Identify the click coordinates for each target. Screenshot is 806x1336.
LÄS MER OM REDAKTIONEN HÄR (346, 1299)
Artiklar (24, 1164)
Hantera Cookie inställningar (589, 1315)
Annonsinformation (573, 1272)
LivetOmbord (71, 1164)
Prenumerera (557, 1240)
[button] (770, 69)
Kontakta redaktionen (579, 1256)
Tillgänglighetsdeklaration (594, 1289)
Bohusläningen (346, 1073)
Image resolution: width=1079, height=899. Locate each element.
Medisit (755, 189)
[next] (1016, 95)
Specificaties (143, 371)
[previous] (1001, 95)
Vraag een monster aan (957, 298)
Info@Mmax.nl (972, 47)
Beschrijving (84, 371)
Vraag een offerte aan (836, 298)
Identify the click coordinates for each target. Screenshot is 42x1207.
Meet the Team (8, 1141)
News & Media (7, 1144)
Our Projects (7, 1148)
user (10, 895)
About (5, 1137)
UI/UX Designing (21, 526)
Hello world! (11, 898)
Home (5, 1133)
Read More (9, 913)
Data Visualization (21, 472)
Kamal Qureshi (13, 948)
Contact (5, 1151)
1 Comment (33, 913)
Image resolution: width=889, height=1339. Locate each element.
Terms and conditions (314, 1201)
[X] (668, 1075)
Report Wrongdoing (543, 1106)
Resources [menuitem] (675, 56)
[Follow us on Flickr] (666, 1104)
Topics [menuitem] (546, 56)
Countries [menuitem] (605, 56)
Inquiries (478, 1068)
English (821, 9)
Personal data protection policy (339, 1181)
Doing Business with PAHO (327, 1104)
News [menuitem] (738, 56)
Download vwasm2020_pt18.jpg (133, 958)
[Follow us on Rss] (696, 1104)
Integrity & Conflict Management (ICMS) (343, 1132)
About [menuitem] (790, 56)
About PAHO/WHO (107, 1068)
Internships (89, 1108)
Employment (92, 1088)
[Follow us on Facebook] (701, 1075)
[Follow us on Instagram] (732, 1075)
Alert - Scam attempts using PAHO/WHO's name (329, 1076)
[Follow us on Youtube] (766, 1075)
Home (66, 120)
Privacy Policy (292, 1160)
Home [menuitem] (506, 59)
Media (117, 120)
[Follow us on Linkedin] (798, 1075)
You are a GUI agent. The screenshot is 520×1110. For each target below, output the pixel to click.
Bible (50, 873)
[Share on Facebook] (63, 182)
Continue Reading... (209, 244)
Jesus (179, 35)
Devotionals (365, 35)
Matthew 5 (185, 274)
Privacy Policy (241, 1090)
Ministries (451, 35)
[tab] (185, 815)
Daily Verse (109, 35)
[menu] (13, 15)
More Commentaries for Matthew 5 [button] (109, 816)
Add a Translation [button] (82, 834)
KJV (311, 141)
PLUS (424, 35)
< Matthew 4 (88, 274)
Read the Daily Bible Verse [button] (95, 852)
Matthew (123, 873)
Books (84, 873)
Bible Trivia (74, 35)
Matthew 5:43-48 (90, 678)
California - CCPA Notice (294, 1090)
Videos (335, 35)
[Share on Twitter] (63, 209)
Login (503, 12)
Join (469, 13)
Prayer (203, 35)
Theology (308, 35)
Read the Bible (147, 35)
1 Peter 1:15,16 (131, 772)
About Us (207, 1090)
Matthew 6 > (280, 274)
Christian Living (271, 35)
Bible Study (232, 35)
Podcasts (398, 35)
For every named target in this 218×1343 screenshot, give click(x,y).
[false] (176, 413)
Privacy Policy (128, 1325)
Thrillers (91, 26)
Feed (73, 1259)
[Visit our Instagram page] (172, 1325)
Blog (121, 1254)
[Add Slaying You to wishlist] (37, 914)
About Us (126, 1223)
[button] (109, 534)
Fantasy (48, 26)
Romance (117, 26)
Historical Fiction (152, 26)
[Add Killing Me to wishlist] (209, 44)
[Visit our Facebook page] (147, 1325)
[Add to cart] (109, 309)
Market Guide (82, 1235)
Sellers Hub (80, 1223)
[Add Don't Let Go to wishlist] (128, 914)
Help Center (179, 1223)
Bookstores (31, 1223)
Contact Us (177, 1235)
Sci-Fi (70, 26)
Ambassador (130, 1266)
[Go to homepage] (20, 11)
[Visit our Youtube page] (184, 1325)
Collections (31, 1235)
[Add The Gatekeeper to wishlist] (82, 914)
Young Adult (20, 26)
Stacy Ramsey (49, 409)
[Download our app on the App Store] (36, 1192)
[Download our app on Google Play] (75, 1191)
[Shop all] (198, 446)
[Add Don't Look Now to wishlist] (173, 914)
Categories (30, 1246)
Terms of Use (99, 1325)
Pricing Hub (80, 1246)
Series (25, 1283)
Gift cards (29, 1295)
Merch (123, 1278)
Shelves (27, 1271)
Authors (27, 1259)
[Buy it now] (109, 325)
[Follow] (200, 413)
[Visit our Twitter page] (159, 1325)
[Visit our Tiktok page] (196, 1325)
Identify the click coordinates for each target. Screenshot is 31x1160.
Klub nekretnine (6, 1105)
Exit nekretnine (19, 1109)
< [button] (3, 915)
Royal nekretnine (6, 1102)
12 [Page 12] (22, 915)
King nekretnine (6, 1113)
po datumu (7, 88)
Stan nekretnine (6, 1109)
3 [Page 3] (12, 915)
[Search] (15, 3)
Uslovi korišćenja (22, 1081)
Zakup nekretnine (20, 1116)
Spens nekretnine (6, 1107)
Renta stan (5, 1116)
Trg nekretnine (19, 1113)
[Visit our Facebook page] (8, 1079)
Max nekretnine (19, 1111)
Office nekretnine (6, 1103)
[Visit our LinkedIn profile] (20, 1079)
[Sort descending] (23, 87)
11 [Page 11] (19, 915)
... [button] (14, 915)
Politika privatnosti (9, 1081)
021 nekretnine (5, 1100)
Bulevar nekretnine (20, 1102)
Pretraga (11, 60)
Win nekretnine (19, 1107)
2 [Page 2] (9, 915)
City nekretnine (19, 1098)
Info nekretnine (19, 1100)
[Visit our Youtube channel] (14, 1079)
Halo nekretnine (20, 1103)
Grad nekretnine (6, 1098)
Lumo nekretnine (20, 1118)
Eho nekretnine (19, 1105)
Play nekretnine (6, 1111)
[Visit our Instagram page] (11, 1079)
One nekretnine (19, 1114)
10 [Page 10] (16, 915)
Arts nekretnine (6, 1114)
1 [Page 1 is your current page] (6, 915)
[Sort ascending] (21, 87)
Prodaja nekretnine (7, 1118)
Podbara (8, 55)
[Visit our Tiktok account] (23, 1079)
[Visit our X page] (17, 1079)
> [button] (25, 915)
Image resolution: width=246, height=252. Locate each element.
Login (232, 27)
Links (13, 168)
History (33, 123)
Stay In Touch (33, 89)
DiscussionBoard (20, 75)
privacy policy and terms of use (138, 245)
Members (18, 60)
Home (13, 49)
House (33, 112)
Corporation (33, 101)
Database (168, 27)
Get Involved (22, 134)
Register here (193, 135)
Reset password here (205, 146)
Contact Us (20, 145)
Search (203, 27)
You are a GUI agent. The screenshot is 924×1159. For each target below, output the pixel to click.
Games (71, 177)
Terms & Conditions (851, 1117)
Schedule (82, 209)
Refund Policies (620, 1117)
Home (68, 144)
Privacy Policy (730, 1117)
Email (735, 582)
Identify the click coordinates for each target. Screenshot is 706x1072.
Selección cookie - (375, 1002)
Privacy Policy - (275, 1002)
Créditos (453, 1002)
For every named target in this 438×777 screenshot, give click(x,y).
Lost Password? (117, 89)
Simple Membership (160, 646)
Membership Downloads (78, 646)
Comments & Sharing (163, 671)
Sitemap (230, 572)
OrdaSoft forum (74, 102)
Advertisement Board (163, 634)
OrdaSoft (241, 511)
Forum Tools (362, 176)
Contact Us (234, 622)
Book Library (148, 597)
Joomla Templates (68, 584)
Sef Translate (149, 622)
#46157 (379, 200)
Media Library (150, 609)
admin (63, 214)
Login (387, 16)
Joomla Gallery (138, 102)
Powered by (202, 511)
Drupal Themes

**Exercise directions:**
Retype the records exactly, from the line holding "Database (168, 27)" through the end of the records, including both ends.

**Reply:**
Database (168, 27)
Get Involved (22, 134)
Register here (193, 135)
Reset password here (205, 146)
Contact Us (20, 145)
Search (203, 27)
You are a GUI agent. The screenshot is 924×1159. For each target below, output the pixel to click.
Games (71, 177)
Terms & Conditions (851, 1117)
Schedule (82, 209)
Refund Policies (620, 1117)
Home (68, 144)
Privacy Policy (730, 1117)
Email (735, 582)
Identify the click coordinates for each target. Screenshot is 706x1072.
Selección cookie - (375, 1002)
Privacy Policy - (275, 1002)
Créditos (453, 1002)
For every named target in this 438×777 screenshot, give click(x,y).
Lost Password? (117, 89)
Simple Membership (160, 646)
Membership Downloads (78, 646)
Comments & Sharing (163, 671)
Sitemap (230, 572)
OrdaSoft forum (74, 102)
Advertisement Board (163, 634)
OrdaSoft (241, 511)
Forum Tools (362, 176)
Contact Us (234, 622)
Book Library (148, 597)
Joomla Templates (68, 584)
Sef Translate (149, 622)
#46157 (379, 200)
Media Library (150, 609)
admin (63, 214)
Login (387, 16)
Joomla Gallery (138, 102)
Powered by (202, 511)
Drupal Themes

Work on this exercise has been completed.